(Data drawn from a collection)
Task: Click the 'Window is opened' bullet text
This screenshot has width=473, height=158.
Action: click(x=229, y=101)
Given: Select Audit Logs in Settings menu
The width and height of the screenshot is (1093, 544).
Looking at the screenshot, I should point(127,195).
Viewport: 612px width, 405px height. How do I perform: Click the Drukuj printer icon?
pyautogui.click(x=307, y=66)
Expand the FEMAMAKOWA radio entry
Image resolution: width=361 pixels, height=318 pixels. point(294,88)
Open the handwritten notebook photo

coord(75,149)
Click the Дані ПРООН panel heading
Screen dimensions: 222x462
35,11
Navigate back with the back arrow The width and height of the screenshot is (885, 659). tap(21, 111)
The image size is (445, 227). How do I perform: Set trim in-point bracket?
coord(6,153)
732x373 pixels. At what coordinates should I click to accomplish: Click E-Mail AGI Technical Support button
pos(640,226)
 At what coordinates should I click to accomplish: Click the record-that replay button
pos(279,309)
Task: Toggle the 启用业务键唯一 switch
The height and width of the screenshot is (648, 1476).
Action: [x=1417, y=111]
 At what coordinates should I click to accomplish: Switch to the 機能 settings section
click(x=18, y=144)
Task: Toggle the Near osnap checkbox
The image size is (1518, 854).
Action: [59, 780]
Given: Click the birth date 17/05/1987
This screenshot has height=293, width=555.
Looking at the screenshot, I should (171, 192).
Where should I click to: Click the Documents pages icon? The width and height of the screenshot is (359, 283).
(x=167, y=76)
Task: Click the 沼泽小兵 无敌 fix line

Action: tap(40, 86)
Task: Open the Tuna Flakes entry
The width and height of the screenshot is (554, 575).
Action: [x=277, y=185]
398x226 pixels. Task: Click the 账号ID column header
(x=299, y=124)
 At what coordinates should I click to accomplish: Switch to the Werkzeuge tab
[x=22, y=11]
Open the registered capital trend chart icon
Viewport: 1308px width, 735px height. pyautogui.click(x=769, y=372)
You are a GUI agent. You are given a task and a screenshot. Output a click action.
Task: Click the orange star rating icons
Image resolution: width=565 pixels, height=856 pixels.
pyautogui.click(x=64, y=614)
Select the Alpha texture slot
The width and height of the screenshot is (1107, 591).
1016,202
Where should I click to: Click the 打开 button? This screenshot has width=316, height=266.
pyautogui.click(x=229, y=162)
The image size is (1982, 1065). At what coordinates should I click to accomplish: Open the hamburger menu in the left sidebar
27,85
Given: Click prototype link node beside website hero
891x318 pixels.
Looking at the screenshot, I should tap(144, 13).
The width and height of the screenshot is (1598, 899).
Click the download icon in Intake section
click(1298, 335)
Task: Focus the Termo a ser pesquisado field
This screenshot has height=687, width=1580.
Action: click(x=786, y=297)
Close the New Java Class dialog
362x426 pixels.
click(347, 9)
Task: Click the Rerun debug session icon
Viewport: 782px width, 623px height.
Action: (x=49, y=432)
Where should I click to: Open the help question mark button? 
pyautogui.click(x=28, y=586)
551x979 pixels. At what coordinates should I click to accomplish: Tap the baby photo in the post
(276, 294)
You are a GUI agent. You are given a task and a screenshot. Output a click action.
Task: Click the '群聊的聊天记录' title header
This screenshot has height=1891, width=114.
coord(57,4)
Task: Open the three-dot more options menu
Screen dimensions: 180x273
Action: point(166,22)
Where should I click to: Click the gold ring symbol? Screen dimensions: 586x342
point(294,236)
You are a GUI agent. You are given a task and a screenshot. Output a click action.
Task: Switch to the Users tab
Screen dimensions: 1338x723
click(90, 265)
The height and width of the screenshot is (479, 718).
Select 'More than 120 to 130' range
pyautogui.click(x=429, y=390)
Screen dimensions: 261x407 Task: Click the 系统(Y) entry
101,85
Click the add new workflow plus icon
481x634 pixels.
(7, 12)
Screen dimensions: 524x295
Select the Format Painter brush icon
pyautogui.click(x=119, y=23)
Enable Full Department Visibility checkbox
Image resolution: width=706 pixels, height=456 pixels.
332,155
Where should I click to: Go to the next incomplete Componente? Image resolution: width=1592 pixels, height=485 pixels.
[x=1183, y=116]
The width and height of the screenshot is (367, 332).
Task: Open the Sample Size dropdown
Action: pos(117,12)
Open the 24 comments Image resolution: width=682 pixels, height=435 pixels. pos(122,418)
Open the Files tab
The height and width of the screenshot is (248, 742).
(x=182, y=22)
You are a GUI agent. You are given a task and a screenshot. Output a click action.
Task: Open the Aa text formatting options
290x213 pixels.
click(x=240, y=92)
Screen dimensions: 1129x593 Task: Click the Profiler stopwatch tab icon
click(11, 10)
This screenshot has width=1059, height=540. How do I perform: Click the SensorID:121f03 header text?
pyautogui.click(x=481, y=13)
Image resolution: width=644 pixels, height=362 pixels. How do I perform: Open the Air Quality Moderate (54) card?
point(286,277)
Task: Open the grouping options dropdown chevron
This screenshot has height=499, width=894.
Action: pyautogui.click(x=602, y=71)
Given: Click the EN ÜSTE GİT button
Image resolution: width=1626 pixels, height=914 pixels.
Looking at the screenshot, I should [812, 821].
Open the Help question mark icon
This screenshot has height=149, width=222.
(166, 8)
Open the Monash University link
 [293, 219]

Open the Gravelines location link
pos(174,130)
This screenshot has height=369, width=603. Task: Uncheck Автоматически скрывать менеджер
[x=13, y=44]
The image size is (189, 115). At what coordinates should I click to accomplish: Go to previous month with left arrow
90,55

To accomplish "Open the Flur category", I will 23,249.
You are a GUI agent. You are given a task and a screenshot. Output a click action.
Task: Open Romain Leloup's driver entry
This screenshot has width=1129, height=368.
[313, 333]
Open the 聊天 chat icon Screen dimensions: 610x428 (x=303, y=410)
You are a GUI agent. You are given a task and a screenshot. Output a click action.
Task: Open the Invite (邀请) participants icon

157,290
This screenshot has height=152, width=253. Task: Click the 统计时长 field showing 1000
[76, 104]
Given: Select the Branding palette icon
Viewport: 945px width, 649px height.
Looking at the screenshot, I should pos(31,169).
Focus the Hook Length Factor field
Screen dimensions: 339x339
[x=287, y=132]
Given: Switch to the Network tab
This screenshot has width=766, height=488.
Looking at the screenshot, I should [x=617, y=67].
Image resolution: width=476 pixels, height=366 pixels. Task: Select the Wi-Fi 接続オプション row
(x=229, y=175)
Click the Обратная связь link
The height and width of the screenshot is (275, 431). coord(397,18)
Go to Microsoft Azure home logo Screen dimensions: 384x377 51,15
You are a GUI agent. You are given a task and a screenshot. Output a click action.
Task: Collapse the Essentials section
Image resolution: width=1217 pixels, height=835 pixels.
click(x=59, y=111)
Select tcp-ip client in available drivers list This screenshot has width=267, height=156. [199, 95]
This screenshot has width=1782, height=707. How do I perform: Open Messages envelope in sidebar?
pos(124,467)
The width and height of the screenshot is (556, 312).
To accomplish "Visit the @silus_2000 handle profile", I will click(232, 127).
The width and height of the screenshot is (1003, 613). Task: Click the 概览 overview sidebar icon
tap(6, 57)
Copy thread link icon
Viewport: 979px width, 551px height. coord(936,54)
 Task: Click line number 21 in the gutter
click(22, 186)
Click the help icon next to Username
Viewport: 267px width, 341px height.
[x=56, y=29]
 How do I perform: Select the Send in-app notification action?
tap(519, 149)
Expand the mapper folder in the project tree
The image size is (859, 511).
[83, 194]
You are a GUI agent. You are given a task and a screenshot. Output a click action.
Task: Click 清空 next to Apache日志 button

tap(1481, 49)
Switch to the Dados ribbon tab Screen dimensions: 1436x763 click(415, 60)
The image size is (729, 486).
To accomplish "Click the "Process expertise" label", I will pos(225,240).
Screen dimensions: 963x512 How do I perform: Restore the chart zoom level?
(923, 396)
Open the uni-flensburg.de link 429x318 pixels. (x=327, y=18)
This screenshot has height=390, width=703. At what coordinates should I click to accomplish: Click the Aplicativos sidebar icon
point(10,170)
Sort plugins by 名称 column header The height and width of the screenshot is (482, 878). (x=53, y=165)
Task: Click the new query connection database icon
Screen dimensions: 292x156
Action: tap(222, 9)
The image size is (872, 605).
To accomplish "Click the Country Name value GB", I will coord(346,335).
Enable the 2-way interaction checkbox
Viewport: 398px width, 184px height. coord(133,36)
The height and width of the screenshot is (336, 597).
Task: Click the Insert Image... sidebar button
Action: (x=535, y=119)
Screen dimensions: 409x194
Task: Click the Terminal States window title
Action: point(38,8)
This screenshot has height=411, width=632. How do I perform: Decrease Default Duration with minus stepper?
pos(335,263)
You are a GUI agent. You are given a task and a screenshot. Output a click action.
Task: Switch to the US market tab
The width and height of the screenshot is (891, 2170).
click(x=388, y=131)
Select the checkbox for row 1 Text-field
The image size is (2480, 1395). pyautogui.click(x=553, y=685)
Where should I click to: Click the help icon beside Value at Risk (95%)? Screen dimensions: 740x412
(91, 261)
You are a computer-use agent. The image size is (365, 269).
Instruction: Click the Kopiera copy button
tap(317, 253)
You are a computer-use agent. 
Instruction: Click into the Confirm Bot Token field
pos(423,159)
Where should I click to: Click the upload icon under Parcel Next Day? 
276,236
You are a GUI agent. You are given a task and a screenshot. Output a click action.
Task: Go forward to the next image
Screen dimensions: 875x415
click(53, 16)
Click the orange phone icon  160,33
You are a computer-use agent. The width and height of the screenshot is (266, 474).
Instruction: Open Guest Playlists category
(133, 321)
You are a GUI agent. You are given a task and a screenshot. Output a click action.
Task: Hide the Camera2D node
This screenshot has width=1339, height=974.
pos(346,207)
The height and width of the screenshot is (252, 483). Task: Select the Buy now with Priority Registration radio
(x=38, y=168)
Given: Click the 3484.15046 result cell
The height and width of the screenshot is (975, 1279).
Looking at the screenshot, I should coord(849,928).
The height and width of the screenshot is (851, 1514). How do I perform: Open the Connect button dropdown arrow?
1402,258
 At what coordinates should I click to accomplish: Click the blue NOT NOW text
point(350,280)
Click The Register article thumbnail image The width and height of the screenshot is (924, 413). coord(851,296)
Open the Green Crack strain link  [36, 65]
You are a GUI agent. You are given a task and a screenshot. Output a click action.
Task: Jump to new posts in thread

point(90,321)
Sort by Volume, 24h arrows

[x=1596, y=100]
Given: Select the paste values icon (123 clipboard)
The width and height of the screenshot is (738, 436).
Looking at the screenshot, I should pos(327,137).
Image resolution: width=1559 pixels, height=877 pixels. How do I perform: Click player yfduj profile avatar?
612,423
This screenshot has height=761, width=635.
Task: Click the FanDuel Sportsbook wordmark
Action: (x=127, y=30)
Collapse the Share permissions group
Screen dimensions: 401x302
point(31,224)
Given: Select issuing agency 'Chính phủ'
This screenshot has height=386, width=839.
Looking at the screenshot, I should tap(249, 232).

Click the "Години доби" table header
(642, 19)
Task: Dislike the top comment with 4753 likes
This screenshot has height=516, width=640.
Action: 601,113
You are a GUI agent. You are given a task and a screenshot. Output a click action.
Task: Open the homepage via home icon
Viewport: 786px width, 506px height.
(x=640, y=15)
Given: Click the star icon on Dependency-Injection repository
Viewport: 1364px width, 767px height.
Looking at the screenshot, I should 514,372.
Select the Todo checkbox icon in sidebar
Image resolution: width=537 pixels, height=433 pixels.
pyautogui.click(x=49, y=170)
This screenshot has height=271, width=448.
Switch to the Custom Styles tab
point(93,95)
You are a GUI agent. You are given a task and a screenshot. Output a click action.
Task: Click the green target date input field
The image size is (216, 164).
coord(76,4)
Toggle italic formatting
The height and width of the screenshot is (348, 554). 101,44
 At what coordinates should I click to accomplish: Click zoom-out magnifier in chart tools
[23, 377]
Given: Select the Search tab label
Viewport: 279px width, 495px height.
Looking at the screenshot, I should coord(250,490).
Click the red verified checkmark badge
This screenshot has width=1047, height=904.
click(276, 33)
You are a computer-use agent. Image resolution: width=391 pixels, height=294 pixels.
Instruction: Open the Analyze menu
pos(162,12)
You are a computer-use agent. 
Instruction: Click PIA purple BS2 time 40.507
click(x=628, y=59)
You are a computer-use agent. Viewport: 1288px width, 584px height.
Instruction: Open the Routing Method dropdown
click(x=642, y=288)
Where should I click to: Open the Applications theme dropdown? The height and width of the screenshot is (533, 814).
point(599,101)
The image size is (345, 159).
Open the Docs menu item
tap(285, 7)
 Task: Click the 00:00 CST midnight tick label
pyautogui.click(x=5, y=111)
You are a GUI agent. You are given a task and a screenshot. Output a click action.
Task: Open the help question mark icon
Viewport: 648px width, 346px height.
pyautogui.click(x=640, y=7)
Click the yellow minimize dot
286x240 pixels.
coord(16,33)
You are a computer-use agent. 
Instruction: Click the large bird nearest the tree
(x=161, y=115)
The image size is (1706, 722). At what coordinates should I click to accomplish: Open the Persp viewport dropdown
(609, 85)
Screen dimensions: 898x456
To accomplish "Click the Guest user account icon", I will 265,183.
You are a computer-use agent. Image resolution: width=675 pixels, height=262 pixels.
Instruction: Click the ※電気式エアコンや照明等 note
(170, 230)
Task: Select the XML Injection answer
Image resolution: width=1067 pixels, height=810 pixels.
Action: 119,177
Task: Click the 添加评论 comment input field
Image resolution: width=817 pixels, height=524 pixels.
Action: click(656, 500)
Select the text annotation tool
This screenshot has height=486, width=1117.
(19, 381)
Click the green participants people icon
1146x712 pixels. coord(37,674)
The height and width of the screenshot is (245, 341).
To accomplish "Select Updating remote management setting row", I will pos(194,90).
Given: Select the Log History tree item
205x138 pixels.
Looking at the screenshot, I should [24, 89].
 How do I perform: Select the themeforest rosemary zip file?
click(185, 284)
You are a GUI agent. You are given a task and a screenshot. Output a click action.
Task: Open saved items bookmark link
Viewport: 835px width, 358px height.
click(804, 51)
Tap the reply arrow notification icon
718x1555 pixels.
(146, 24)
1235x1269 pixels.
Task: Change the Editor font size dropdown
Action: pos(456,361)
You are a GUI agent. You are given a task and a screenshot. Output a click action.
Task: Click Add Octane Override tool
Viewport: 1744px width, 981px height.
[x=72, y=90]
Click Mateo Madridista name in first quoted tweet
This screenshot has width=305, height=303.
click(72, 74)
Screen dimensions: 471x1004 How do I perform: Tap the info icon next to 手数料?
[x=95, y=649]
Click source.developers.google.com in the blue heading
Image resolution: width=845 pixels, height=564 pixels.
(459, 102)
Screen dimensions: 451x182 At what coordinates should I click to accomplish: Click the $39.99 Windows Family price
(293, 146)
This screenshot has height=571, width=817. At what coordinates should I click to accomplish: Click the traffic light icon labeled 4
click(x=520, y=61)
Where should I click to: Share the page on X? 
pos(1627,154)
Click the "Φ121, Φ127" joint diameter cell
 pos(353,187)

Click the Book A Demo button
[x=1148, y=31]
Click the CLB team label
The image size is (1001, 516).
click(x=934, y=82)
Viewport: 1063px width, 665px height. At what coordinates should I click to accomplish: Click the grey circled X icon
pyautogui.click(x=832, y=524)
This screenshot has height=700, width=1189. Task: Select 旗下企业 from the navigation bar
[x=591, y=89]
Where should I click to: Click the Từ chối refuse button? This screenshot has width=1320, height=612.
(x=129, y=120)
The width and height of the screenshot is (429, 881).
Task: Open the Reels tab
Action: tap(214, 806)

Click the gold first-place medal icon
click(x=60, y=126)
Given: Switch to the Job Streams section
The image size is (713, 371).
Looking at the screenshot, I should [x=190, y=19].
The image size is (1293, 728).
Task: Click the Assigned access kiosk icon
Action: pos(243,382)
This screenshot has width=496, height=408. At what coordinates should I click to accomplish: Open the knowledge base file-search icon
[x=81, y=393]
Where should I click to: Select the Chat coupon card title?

▶ WORK TO DO: Convert the data lines above, starting at the line that contains "Screen dimensions: 471x1004" and ending at the line that contains "[x=81, y=393]", into a JSON list with one string per line and blank lines left out.

▶ COMPLETE OUTPUT:
[
  "Screen dimensions: 471x1004 How do I perform: Tap the info icon next to 手数料?",
  "[x=95, y=649]",
  "Click source.developers.google.com in the blue heading",
  "Image resolution: width=845 pixels, height=564 pixels.",
  "(459, 102)",
  "Screen dimensions: 451x182 At what coordinates should I click to accomplish: Click the $39.99 Windows Family price",
  "(293, 146)",
  "This screenshot has height=571, width=817. At what coordinates should I click to accomplish: Click the traffic light icon labeled 4",
  "click(x=520, y=61)",
  "Where should I click to: Share the page on X? ",
  "pos(1627,154)",
  "Click the \"Φ121, Φ127\" joint diameter cell",
  " pos(353,187)",
  "Click the Book A Demo button",
  "[x=1148, y=31]",
  "Click the CLB team label",
  "The image size is (1001, 516).",
  "click(x=934, y=82)",
  "Viewport: 1063px width, 665px height. At what coordinates should I click to accomplish: Click the grey circled X icon",
  "pyautogui.click(x=832, y=524)",
  "This screenshot has height=700, width=1189. Task: Select 旗下企业 from the navigation bar",
  "[x=591, y=89]",
  "Where should I click to: Click the Từ chối refuse button? This screenshot has width=1320, height=612.",
  "(x=129, y=120)",
  "The width and height of the screenshot is (429, 881).",
  "Task: Open the Reels tab",
  "Action: tap(214, 806)",
  "Click the gold first-place medal icon",
  "click(x=60, y=126)",
  "Given: Switch to the Job Streams section",
  "The image size is (713, 371).",
  "Looking at the screenshot, I should [x=190, y=19].",
  "The image size is (1293, 728).",
  "Task: Click the Assigned access kiosk icon",
  "Action: pos(243,382)",
  "This screenshot has width=496, height=408. At what coordinates should I click to accomplish: Open the knowledge base file-search icon",
  "[x=81, y=393]"
]